For many reasons, the study of angels has fallen on hard times. This absence of angels from the mind can only be a cause of distortion and corruption of our understanding of the world. Without awareness of the angels, we tend to loose perspective on the smallness of our world, on the inferiority of our intellectual power, on the comparitive lowness of our natural dignity, and on the nature of our own intellectual operation and life. We loose also important aspects of the supernatural order- the doctrine of guardian angels, for example, but also we miss how profound and shocking the incarnation is- how could he possibly choose to die for us? we barely exist!

(The above argument fails since it assumes that there was some intrinsic goodness in man could compell the incarnation- yet it is not so, for “while we were yet enemies, Christ died for us” yet man is still quite humbled by contemplation of the angels.)

But the greatest thing we miss from failing to contemplate the angels is the very knowledge that we attain by contemplating them, for in this contemplation of natures higher than our own, our mind becomes in a certain sense a friend of the angels, and it enters, as much as possible, into the world of pure intelligence which is both above us, and yet is at the same time the measure of what is most ourselves.

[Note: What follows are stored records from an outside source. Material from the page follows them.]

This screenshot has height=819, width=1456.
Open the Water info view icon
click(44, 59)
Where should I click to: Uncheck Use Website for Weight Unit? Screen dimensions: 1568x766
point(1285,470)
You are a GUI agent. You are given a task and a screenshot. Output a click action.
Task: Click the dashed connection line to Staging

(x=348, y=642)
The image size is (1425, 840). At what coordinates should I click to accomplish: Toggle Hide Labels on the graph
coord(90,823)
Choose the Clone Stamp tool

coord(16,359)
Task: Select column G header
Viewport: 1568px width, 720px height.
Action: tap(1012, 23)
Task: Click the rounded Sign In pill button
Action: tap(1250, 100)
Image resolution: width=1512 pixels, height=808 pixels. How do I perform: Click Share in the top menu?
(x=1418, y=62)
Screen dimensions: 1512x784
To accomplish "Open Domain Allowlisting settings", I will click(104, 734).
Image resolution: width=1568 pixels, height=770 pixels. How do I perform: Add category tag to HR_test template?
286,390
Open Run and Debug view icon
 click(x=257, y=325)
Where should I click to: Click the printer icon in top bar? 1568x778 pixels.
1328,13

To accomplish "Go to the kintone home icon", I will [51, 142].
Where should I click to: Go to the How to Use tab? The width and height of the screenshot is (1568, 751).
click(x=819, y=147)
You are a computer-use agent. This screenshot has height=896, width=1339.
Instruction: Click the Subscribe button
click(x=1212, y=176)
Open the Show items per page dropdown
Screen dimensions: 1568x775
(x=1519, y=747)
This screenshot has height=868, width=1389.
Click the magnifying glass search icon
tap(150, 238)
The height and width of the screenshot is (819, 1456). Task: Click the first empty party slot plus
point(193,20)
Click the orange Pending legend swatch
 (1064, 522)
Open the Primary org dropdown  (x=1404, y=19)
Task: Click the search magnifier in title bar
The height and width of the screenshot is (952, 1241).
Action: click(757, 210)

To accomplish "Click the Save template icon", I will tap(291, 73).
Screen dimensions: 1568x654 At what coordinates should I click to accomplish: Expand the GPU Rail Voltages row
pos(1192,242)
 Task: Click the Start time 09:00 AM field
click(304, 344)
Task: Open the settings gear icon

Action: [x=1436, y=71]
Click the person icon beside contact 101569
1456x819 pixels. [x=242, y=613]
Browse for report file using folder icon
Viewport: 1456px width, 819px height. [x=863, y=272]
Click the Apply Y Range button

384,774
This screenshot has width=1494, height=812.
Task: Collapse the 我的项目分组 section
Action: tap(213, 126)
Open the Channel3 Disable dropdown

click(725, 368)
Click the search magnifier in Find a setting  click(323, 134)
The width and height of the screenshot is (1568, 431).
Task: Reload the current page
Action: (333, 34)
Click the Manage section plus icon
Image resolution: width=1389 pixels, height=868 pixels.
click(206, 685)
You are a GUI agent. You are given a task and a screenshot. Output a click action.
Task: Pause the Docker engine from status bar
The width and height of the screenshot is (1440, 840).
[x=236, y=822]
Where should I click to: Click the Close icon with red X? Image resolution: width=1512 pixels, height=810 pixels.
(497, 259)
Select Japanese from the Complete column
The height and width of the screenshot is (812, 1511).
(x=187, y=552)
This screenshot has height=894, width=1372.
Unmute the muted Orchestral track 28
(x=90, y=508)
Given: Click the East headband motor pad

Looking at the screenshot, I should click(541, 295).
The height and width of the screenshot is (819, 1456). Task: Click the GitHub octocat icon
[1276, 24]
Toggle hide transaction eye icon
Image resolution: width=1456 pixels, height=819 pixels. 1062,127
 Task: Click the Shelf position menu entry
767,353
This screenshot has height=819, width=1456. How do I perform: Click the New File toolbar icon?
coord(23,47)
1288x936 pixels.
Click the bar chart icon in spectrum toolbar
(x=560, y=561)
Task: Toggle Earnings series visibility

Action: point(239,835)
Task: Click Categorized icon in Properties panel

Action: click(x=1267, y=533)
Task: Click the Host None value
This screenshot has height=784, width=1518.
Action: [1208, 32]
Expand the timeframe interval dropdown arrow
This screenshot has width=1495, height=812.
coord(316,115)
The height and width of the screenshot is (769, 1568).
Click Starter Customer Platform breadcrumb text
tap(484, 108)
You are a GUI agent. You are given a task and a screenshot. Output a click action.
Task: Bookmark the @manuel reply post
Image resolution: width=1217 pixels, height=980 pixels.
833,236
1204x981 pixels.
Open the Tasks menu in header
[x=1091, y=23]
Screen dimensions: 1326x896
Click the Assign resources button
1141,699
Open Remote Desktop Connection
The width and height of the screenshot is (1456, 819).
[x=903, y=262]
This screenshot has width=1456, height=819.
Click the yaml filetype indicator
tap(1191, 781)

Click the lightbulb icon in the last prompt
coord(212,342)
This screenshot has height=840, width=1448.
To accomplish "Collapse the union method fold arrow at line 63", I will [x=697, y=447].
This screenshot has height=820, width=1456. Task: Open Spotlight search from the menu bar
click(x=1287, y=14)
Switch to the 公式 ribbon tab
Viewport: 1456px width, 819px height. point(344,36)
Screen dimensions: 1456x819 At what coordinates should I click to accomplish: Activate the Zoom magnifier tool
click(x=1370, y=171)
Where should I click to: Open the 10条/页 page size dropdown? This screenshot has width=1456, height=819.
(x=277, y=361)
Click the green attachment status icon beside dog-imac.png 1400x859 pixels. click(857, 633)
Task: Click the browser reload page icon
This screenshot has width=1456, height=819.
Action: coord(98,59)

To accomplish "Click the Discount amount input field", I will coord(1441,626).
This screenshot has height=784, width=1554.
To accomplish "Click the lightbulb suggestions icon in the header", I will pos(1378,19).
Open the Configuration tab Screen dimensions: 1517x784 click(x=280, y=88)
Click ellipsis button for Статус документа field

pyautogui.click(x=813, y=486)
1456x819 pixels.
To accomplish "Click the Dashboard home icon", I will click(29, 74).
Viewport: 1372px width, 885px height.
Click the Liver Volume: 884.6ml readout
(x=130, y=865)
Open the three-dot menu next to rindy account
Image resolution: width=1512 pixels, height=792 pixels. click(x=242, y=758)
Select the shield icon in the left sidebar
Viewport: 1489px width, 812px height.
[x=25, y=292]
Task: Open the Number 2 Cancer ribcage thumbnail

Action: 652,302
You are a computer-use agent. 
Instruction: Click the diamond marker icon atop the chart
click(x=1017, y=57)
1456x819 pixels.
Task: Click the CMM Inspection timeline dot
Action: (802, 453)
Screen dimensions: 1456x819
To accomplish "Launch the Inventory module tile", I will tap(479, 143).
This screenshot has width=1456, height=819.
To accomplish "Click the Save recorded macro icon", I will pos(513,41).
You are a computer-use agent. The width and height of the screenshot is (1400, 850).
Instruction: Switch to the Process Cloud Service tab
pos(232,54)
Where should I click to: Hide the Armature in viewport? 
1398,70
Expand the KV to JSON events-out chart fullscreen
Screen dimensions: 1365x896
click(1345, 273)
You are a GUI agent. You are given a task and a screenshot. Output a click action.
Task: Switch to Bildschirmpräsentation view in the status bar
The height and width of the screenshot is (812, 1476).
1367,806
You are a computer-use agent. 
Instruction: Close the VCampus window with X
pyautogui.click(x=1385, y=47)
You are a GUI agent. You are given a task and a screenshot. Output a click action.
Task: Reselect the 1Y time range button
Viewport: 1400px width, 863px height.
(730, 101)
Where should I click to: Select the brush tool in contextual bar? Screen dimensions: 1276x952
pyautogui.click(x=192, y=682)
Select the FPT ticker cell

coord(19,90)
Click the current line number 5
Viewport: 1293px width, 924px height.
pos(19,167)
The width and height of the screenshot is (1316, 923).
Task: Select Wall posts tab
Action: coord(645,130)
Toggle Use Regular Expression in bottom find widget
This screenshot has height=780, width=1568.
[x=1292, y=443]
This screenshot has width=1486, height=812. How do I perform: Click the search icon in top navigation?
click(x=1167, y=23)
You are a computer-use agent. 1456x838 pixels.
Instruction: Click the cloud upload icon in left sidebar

Inasmuch as we are bodily, we are measured by time, but inasmuch as we are immaterial, we are measured by sempiternal existence above all passing, lack and corruption- every person lives in the angelic universe even now. For this reason, contemplation of the angels both humbles us and shows us our highest dignity.

The greatest setback to the study of the angels is that no one has shown how to understand them given newer understandings of the material world. To understand many angelic attributes, St. Thomas would argue by proportion: as corruptible bodies are to incorruptible bodies, so material beings are to angels. An example of this sort of reasoning is found here. St. Thomas often argues things from the old cosmology, but very often there is a solid argument left if one ignores the argument from the old cosmology, but not so with the angelic arguments. To be clear, one can prove the existence of the angels, and some of their properties, by means of arguments that do not appeal to the old cosmpology, as St. Thomas often does. Bt the loss of the old cosmology caused far more damage to the thomistic study of angels than to any other comparable part of thomistic science. We can only understand the angels by some analogy to things seen (this is the only way we can understand anything unseen-even ourselves) but we have lost the old things which were thought to provide an analogue to angels.